Illustration: Shoshana Gordon/Axios
Republicans are relishing the prospect of regaining their congressional majorities next November after Tuesday's election results.
Why it matters: While Democrats haggle over whether to recalibrate their midterm strategy following a loss in Virginia and close call in New Jersey, Republicans see the outcome as validation of their approach the past year. They have no plans to change course.
Between the lines: The entire Republican ecosystem has been hitting the same five issues since the start of 2021.

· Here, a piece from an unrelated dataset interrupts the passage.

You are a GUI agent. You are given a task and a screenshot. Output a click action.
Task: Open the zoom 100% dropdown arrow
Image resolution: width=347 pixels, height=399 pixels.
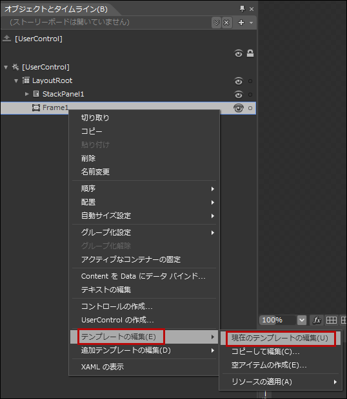coord(302,320)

- Inflation/the rising cost of living.
- Immigration/border security.
- Crime/calls to defund the police.
- President Biden's handling of Afghanistan.
- Teachers' unions/ school mask mandates.
House Minority Leader Kevin McCarthy and Senate Minority Leader Mitch McConnell also have continued to perpetuate and celebrate chaos in the Democratic agenda.
Now, they're benefiting politically from their institutional lack of cooperation.
- In the House, McCarthy has refused to cooperate with the Jan. 6 committee and whipped against the bipartisan infrastructure bill — which gained 19 Republican votes in the Senate.
- In the Senate, McConnell has allowed his members to block Biden's ambassadors, refuse to act on the debt ceiling and turned oversight hearings into 2024 tryouts.
What to watch: The National Republican Congressional Committee said Tuesday's elections breathed new life into certain districts in play.
- They include those of Democratic Reps. Jennifer Wexton (Va.-10), Ed Perlmutter (Colo.-7), Josh Gottheimer (N.J.-5), Tom Malinowski (N.J.-7), Andy Kim (N.J.-3), Elaine Luria (Va.-2) and Abigail Spanberger (Va.-7).
- The National Republican Senatorial Committee is still focused on targeting Sens. Maggie Hassan (D-N.H.), Catherine Cortez Masto (D-Nev.), Mark Kelly (D-Ariz.) and Raphael Warnock (D-Ga.).
What we're hearing: The Republicans' House and Senate campaign arms tell Axios their plan moving forward is to essentially do nothing.
- They don't plan to reallocate resources or test new messaging.
- "This is the path to win in terms of holding on to the white, working-class voters that we've picked up in the last few cycles, continuing to gain Hispanic voters and winning back some of the suburban voters that we've lost," said NRSC spokesman Chris Hartline.
- "I don't think Virginia is unique. I know people are trying to say, 'Oh, [Terry] McAuliffe’s just a candidate.' We’re not buying it," a spokesman for the NRCC said. "Voters want the opposite of what's happened so far."
What they're saying: McCarthy told reporters he's hoping for a repeat of 2010, and predicts Democrats could lose more than 63 seats in 2022 — the same number lost during the first midterms of the Obama administration.
- “I don’t see them opening their ears to this; I see them doubling down. To me, that’s a good problem,” McCarthy during a jubilant weekly House Republican news conference.
- His message to Democrats who continue to dismiss McAuliffe's loss in Virginia as an anomaly: “I say, happy retirement.”
The Cook Political Report's Dave Wasserman had a similar assessment.
- "Needless to say, [Tuesday's] results are consistent with a political environment in which Republicans would comfortably take back both the House and Senate in 2022," he tweeted.